How Many Lives Can You Save with 1% of Your Income?

Peter Singer’s organization, The Life You Can Save, has a solid answer.

Jul 13, 2015
A young African girl drinking clean water from a tap

Saving a life can cost less than you think (Shutterstock) 

Donating money to charity can be a questionable affair. Is your money really making a difference? Where would it be best spent? How much should you donate? World renowned philosopher and ethicist Peter Singer has an answer to all three questions - and it all comes down to one percent of your annual income. With two books on what he calls Effective Altruism under his belt, Singer launched The Life You Can Save to help solve the issue of extreme poverty - and empower others to join the movement.

So, how does he get to the 1% figure? The rationale and data is broken down in this quick, informative video, which explains that some $125 billion per year needs to be raised in order to cut global poverty in half. To put that figure into context, Americans spend $117 billion on fast food every year. And to further hammer the point, a calculator works out the amount that you can pledge to do your part, based on your annual income.  

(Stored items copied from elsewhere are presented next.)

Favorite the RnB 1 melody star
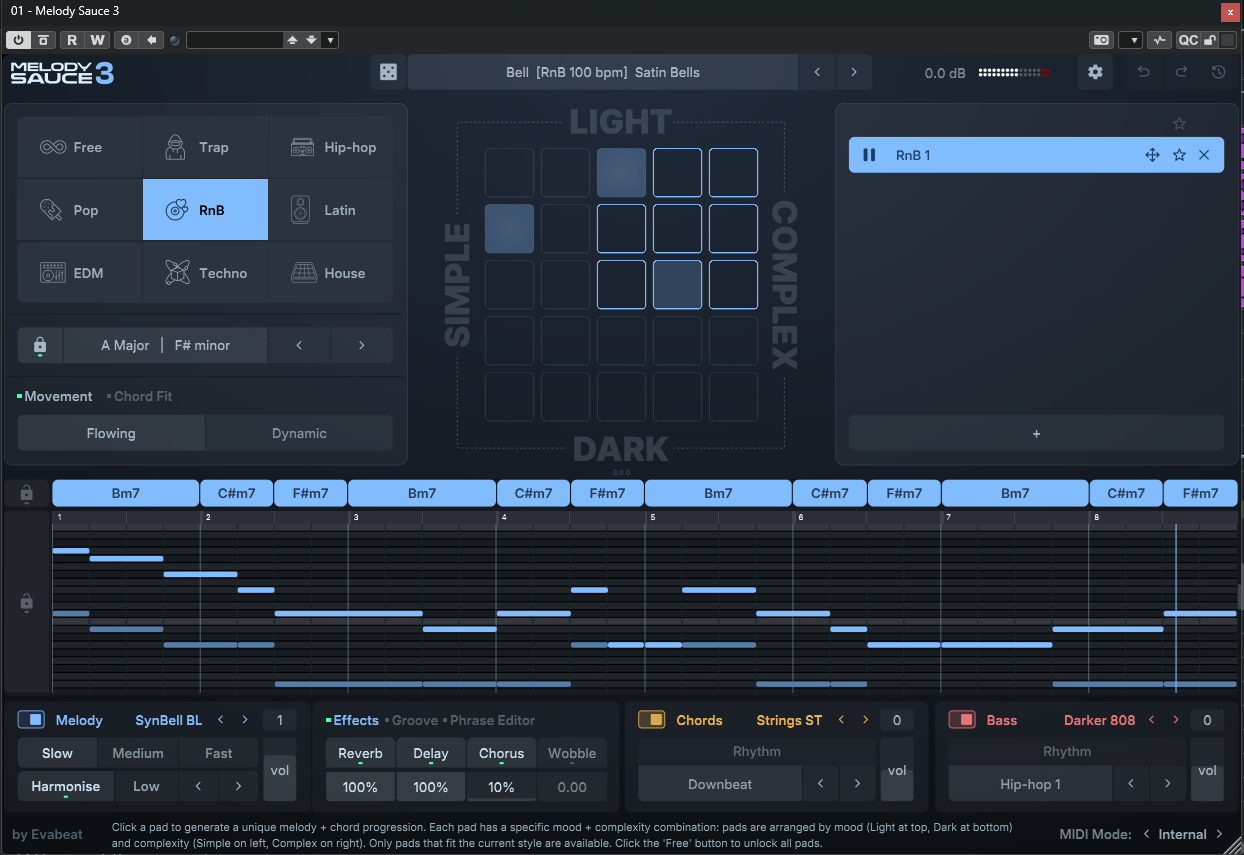 pos(1179,155)
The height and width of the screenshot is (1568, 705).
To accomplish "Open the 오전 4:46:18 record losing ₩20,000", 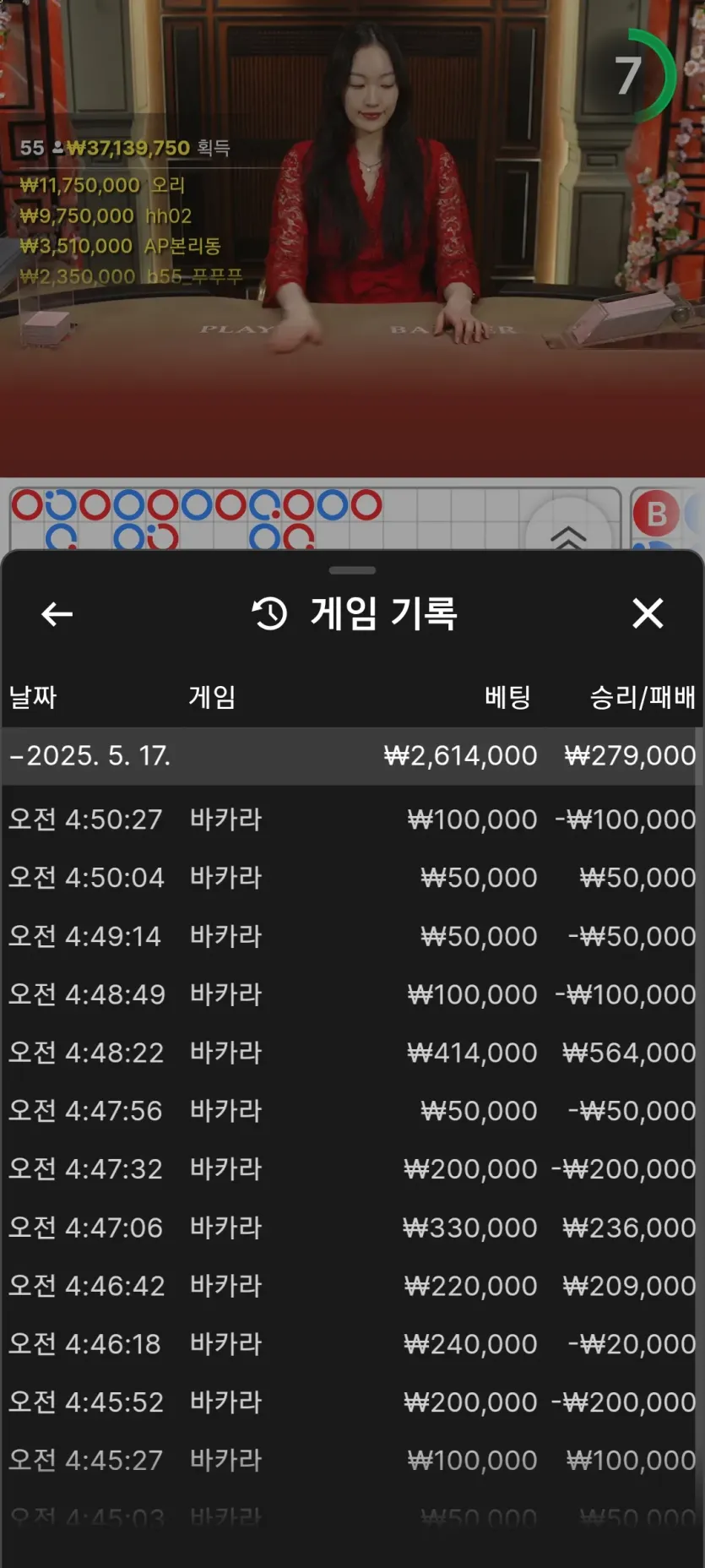I will click(x=352, y=1343).
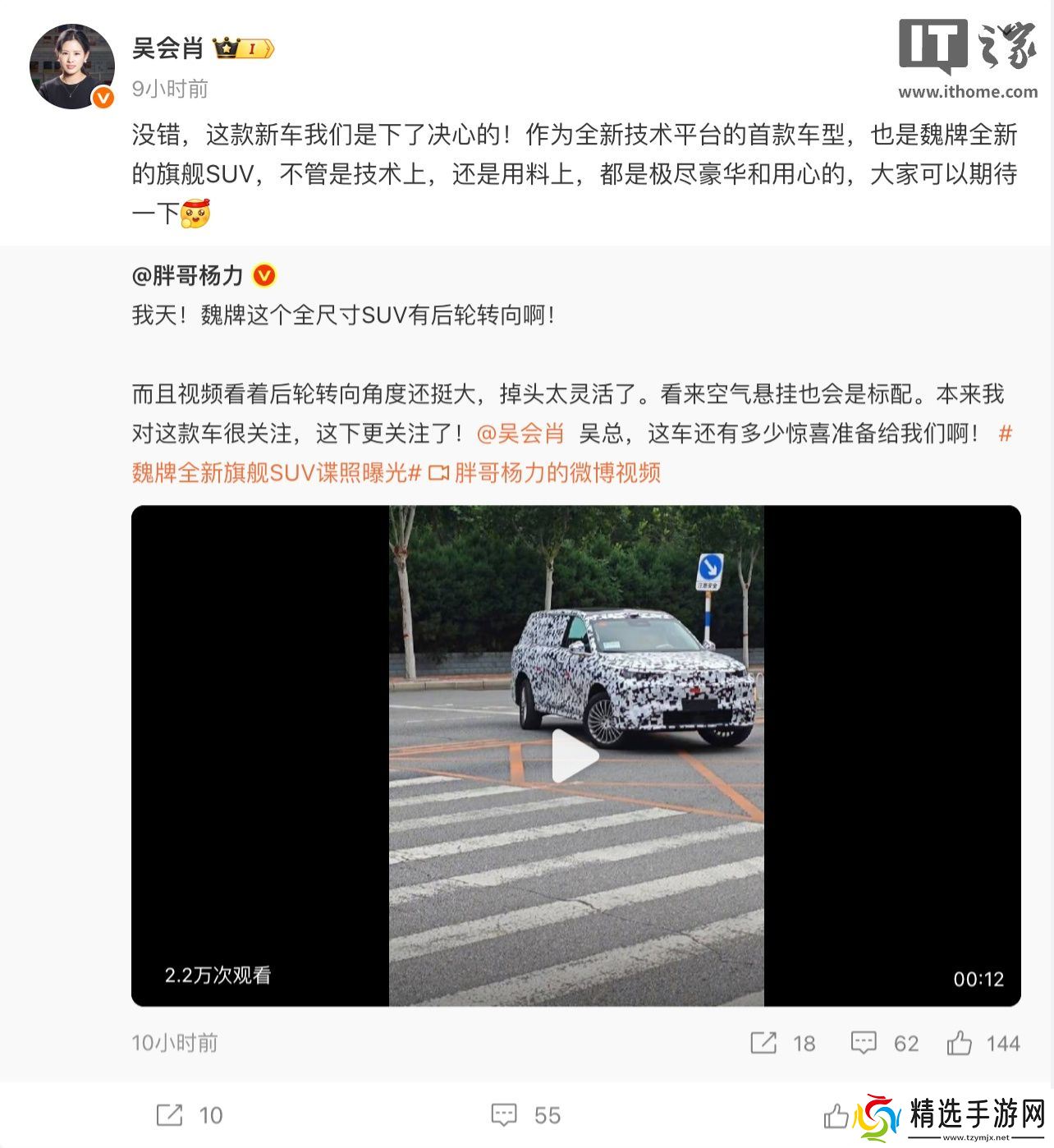Viewport: 1054px width, 1148px height.
Task: Click repost icon with count 18
Action: click(x=763, y=1043)
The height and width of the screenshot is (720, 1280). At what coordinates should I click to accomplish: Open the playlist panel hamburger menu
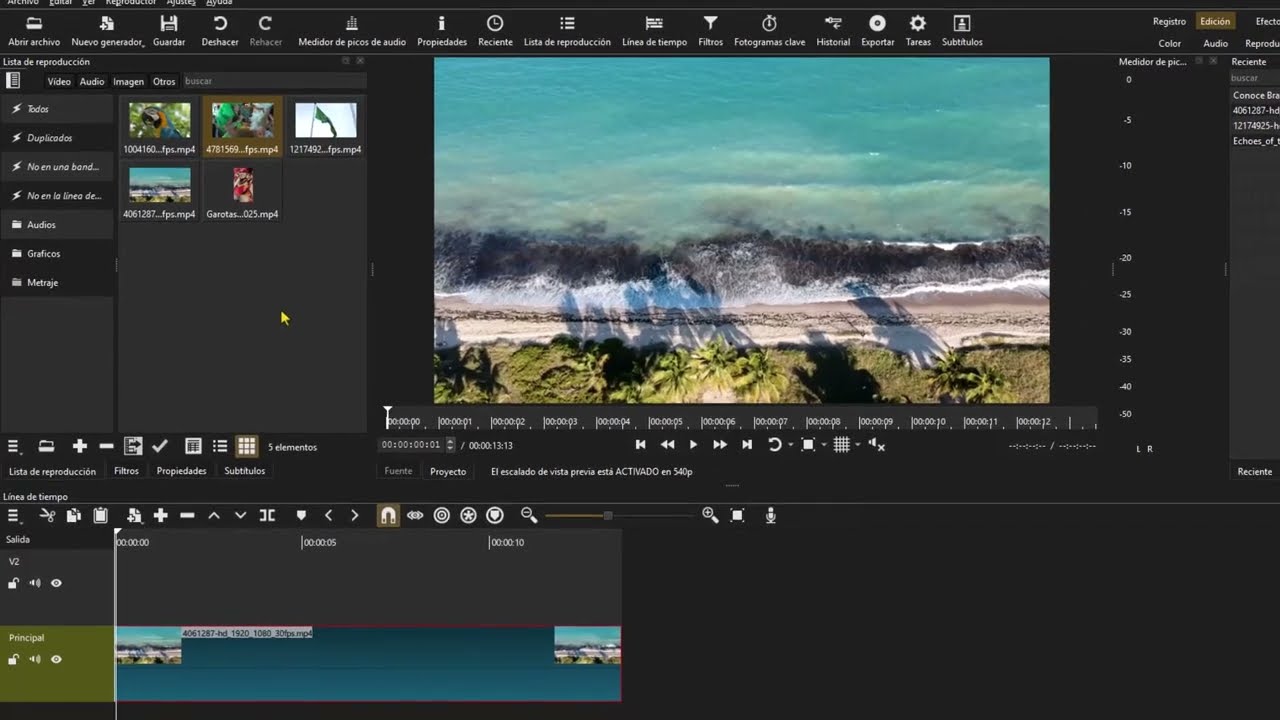(14, 446)
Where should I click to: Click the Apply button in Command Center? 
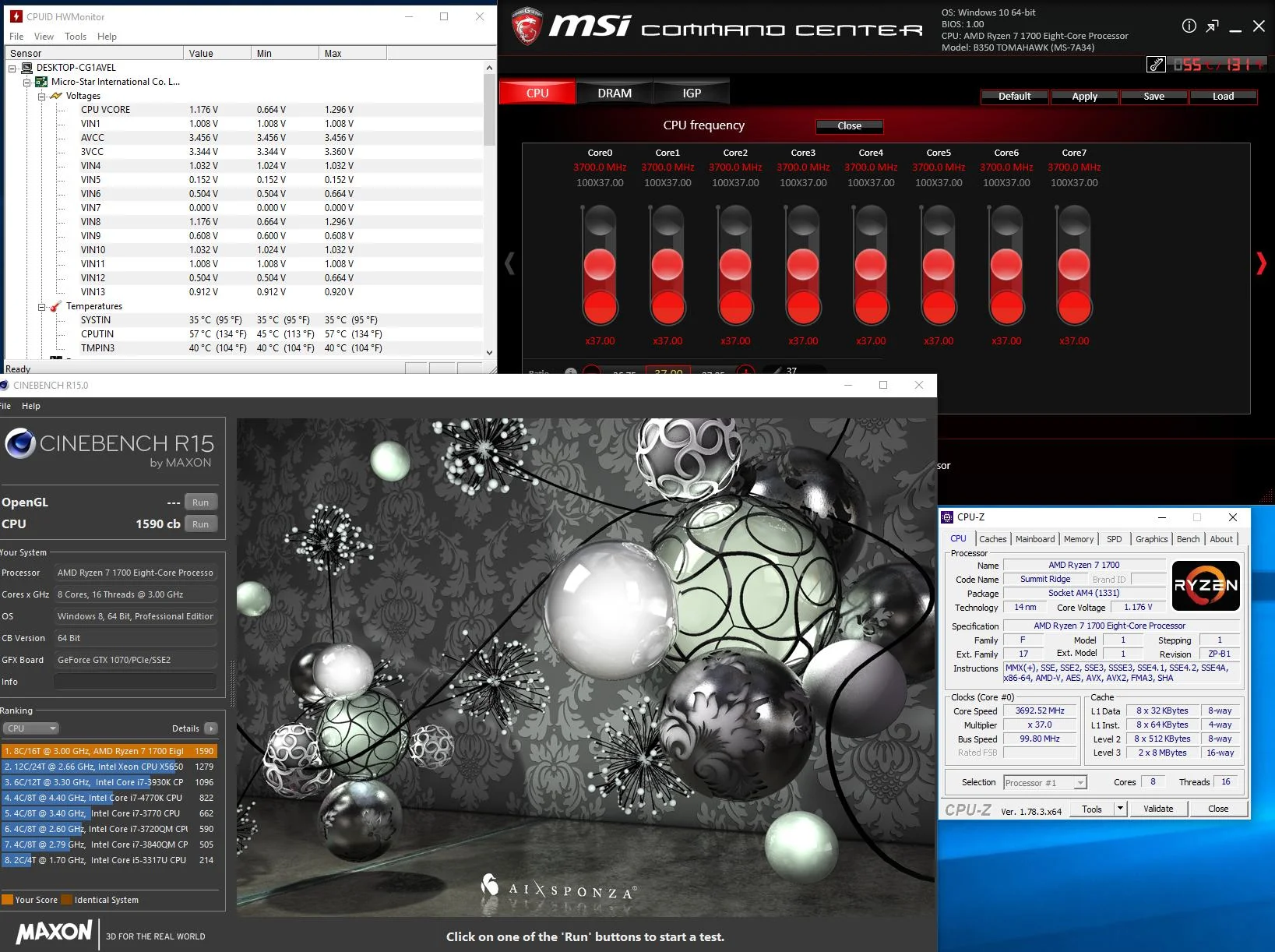pyautogui.click(x=1084, y=97)
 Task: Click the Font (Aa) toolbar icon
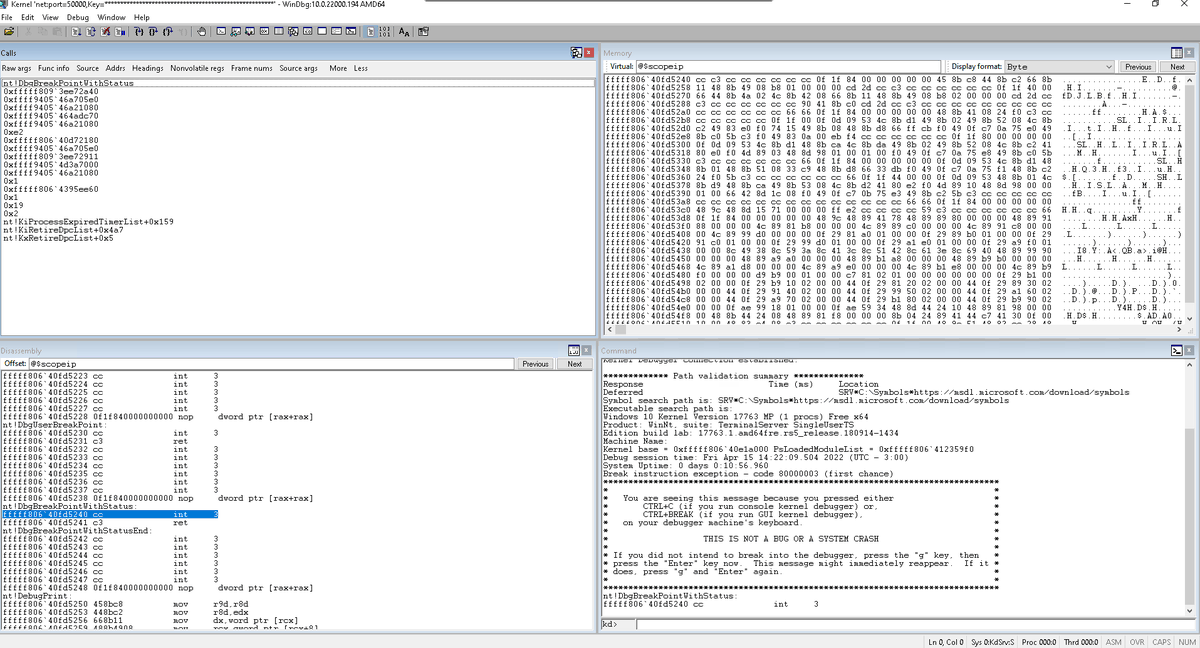tap(402, 31)
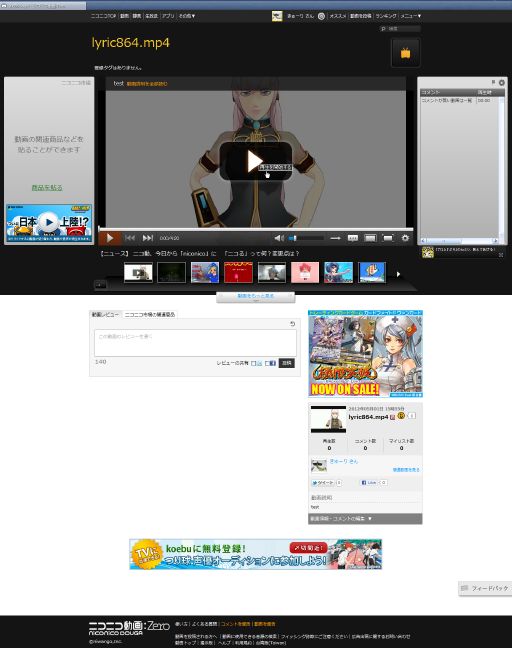Mute the player with the speaker icon
The height and width of the screenshot is (648, 512).
tap(279, 238)
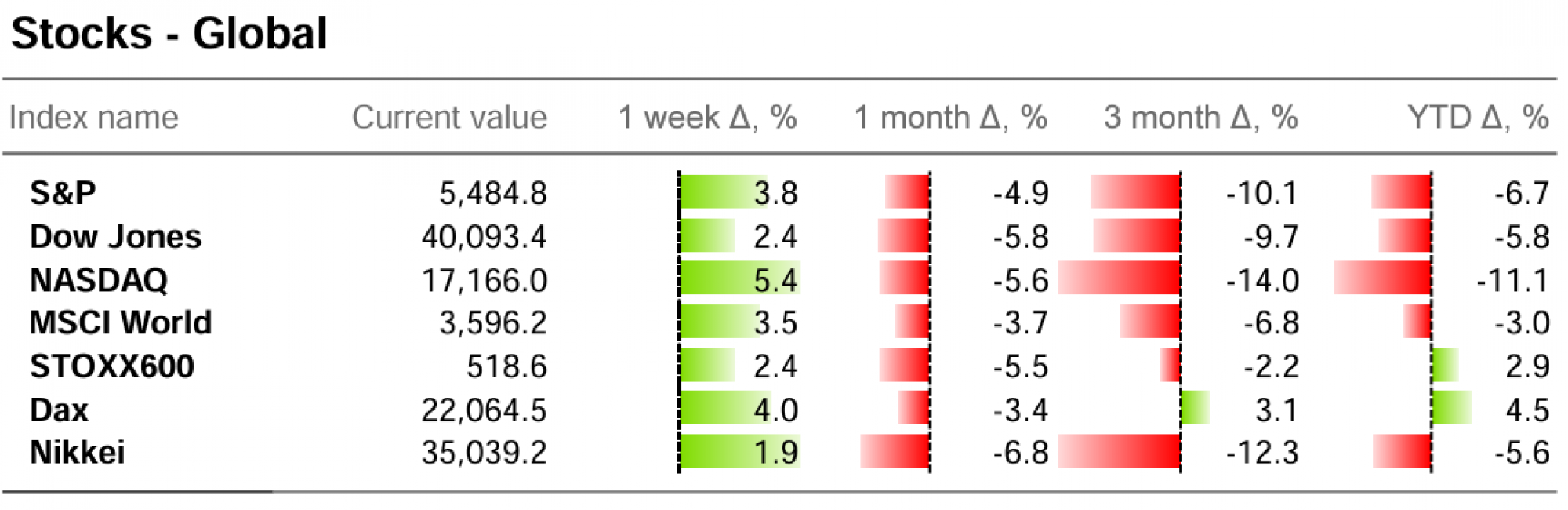Click the STOXX600 index name
Screen dimensions: 1568x510
tap(111, 366)
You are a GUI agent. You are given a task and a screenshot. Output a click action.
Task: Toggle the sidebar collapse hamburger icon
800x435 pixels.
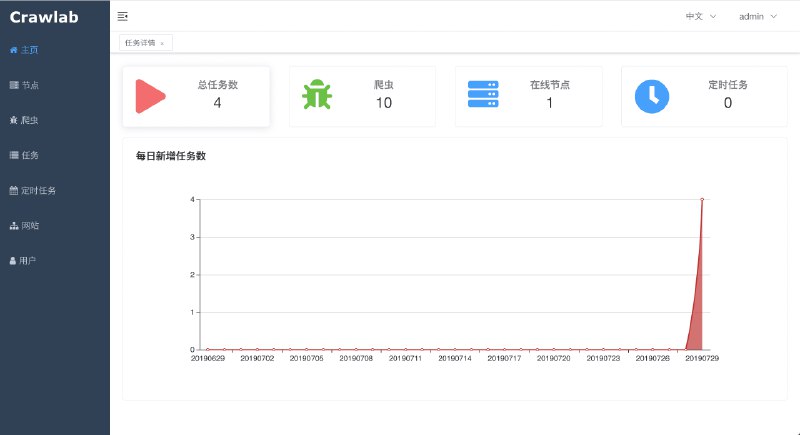click(x=123, y=16)
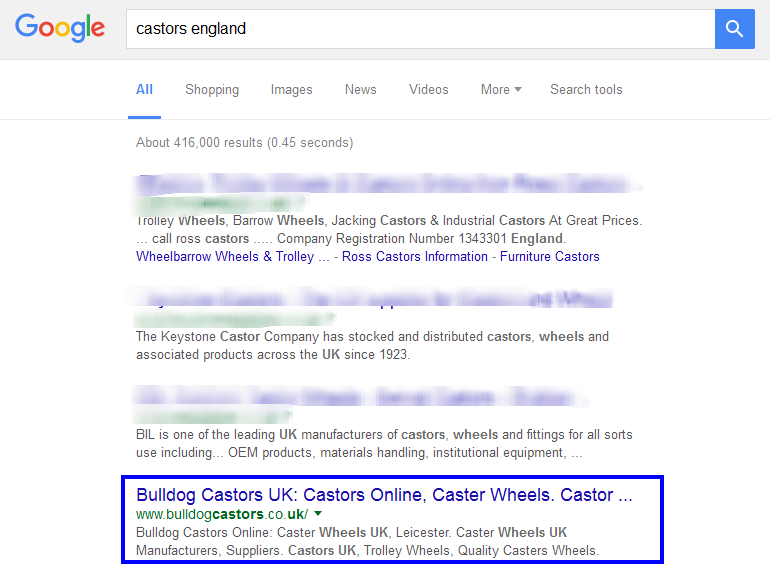The width and height of the screenshot is (770, 583).
Task: Expand the More dropdown menu
Action: tap(501, 89)
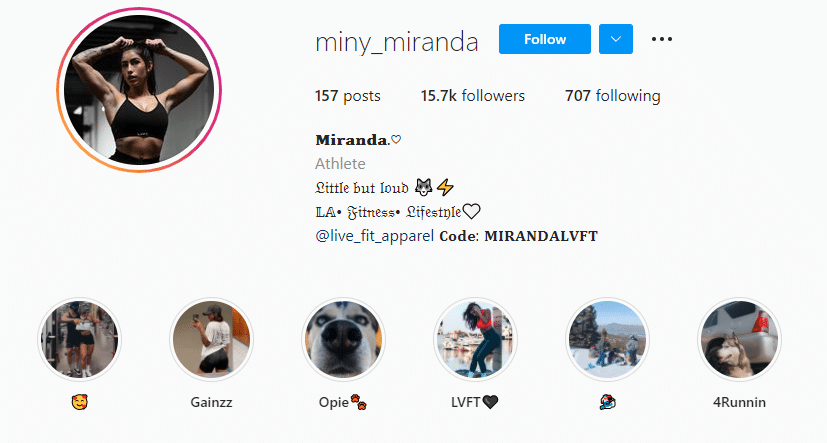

On top of advice on giving, The Life You Can Save lists recommended charities - organizations that make the highest, most cost-effective impact. And for the cherry on top, the website’s charity impact calculator gives a finite understanding of what your donation can achieve. For example, a yearly contribution of $300 to Oxfam can provide eight children with school meal programs for one year, six households with seeds and tools for farming or one handwashing station to prevent the spread of disease at a rural school. With solid facts and figures, the calculator shows that one person’s contribution can make a real difference - no matter how big or small.